Taurus sales totaled 180,000 last year, but only 15 percent went to retail customers. With a sticker price of $21,830 nicely equipped ($22,980 with leather seats), most appear to have been sold.

"They don't stay on our lots very long either," said Mr. Broome of Hertz, whose company sells used models after they are retired from the rental fleet. Hertz Car Sales now offers 2006 models in the $14,000 to $15,000 range and 2005's for $11,000 to $13,000. Since Hertz had bought the cars at a sizable fleet discount, Mr. Broome said they held their value well.

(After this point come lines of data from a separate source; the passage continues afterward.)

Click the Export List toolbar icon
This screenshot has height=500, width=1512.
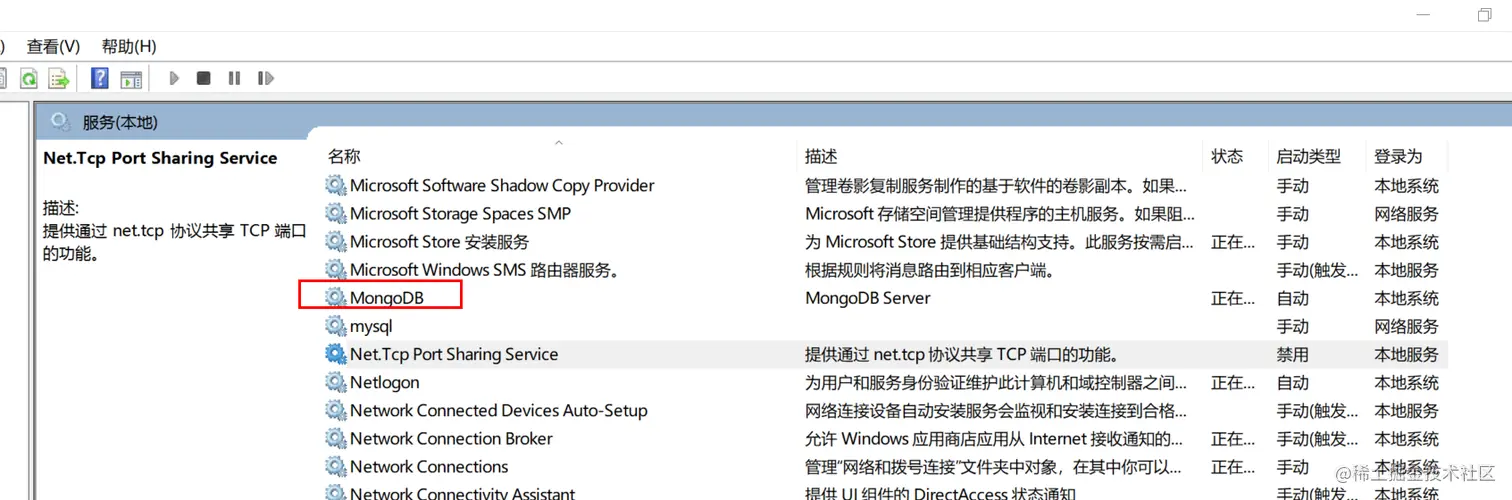[59, 78]
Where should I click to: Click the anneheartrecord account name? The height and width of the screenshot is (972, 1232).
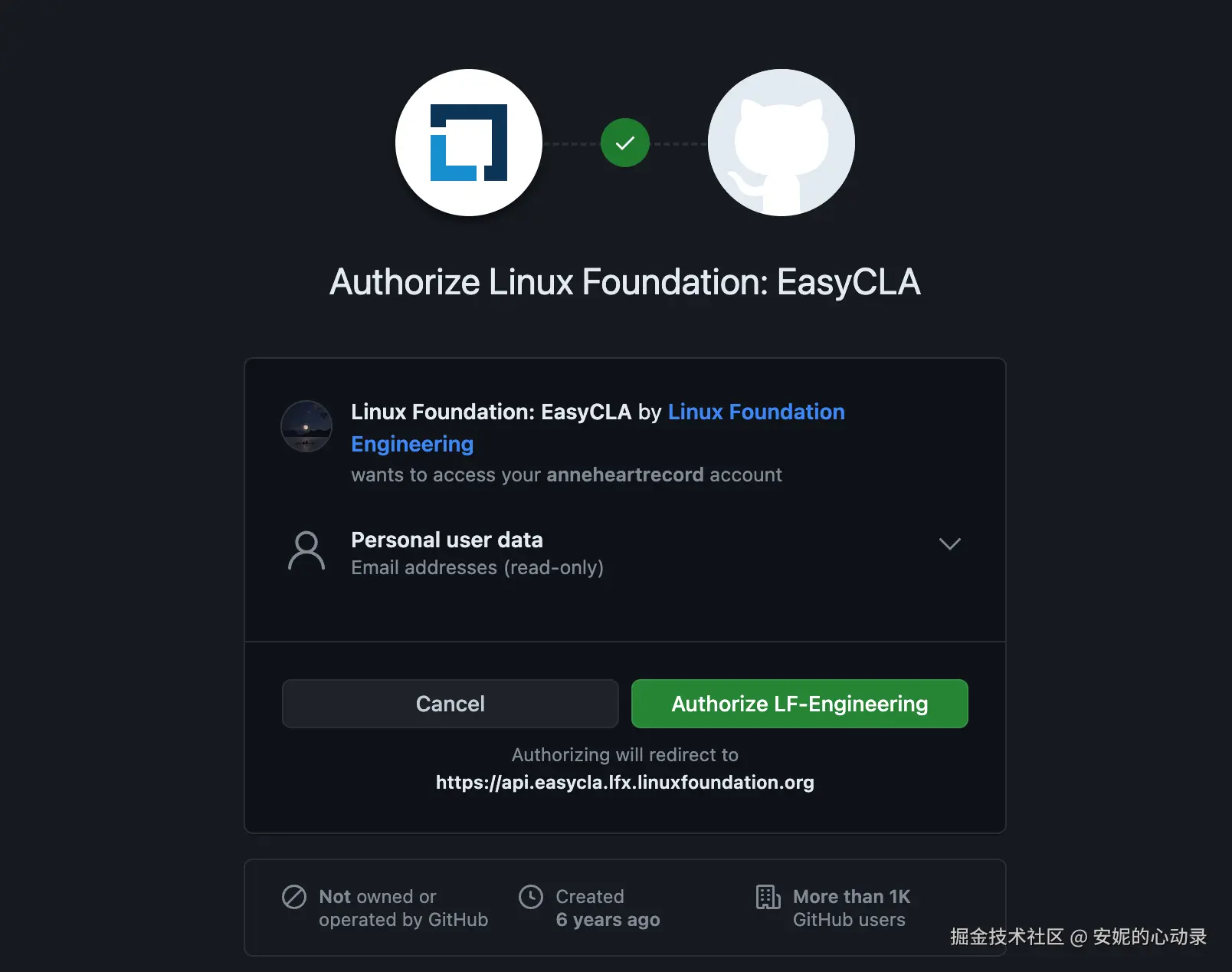coord(625,475)
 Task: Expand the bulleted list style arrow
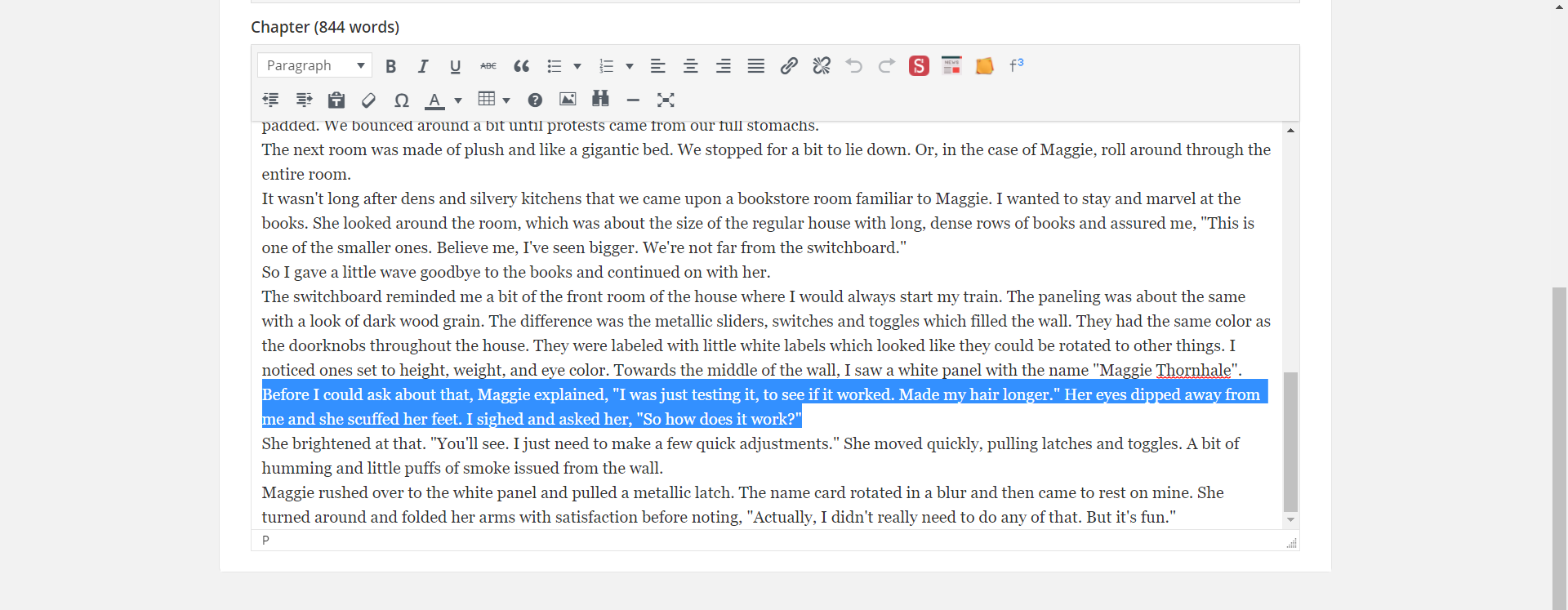click(577, 66)
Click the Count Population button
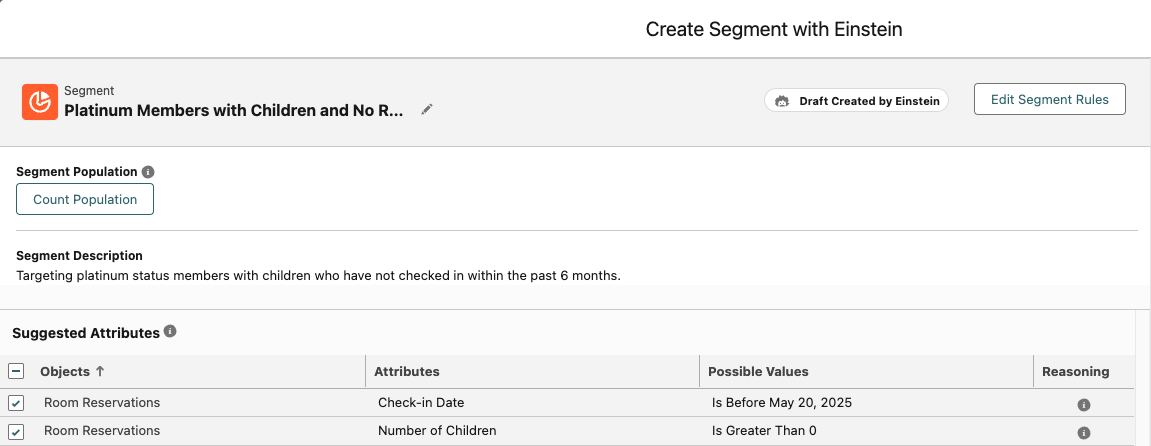This screenshot has height=446, width=1151. (85, 200)
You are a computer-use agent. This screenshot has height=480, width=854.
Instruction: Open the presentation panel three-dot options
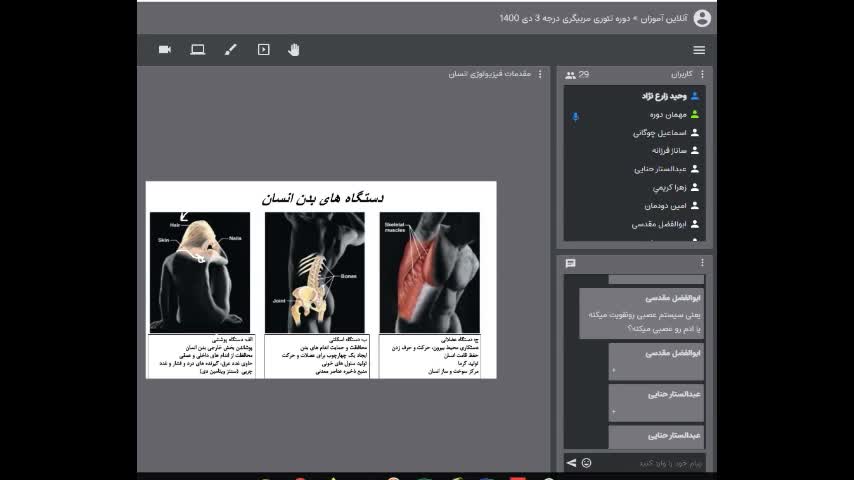click(x=541, y=74)
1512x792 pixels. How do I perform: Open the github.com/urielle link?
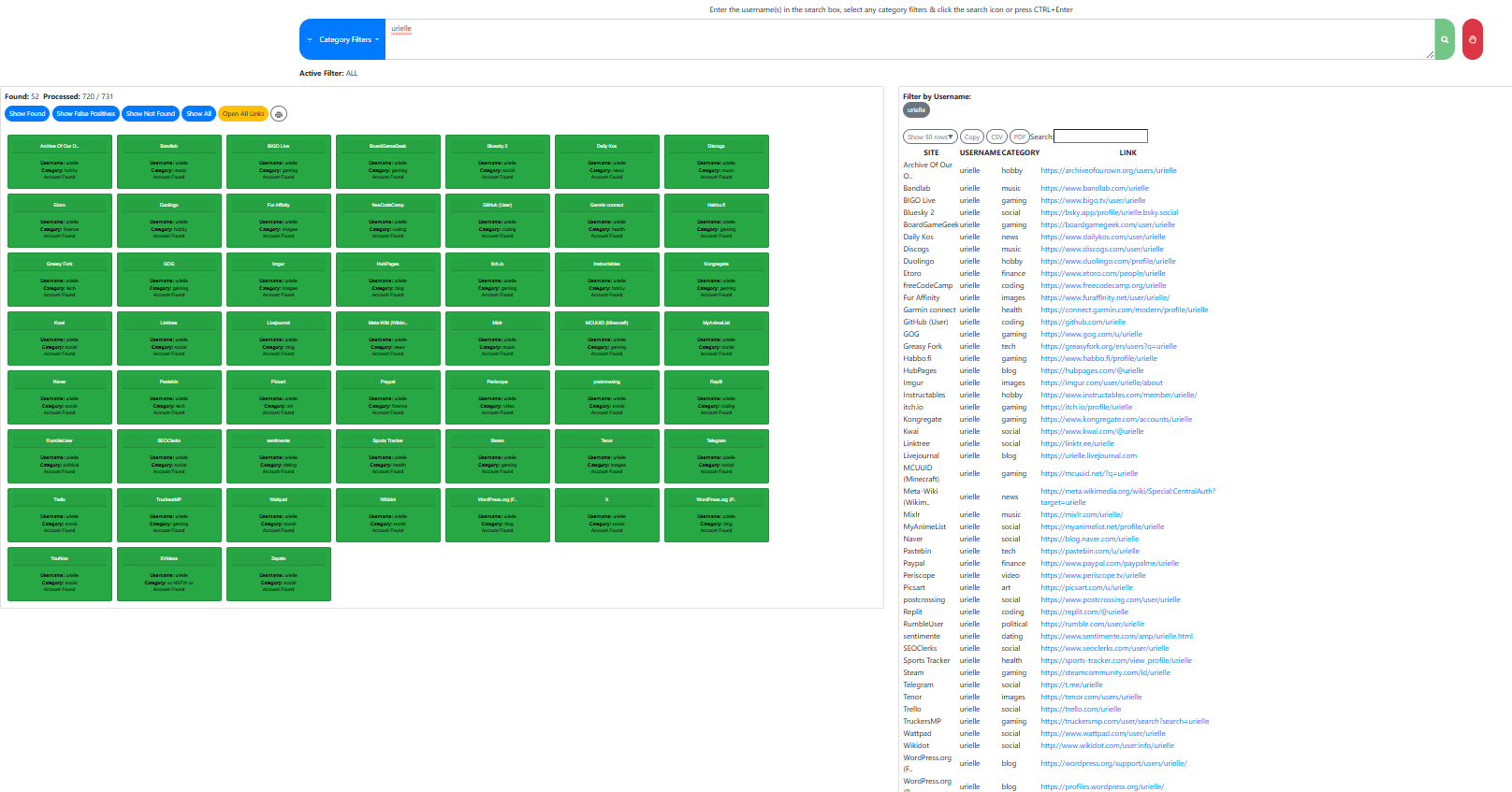(x=1083, y=322)
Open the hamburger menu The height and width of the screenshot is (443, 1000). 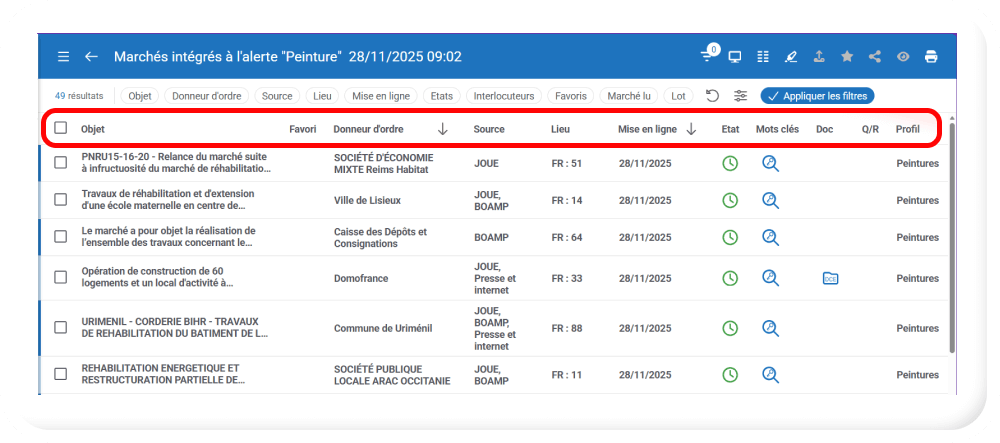[64, 57]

Ford announced last year that it was discontinuing the Taurus (and its near-twin, the Mercury Sable) and pulling the plug on the life-support machine: the cars would get no more styling changes, no more advertising or promotional support, no more sales incentives, no more retail customers. But while the Sable died last year, the Taurus soldiers on as a favorite of corporate fleets.

Through the end of April, the car was still being produced at a rate of more than 18,000 a month at an Atlanta-area plant that is on a list of factories to be closed. "We will be on that pace, more or less, at least through the second quarter and into the third quarter," Mr. Pipas said. "After that, it is T.B.D."

This withering away seems an inglorious end for a midsize sedan that was the nation's best-selling car in 1992-96 (the last American-brand model to earn that distinction). The Taurus has now been Ford's sales leader longer than the celebrated Model T.

Through April, total production of the Taurus, which made its debut in 1985 as an '86 model, neared 7.5 million cars, with the Sable adding another 2.1 million. As of April 3, all new Tauruses are called 2007 models. (There are no plans for an '08.)

These cars will eventually move from corporate fleets to used car lots. Keep an eye out — in a small way, these cars will be historic even if they are never collectible.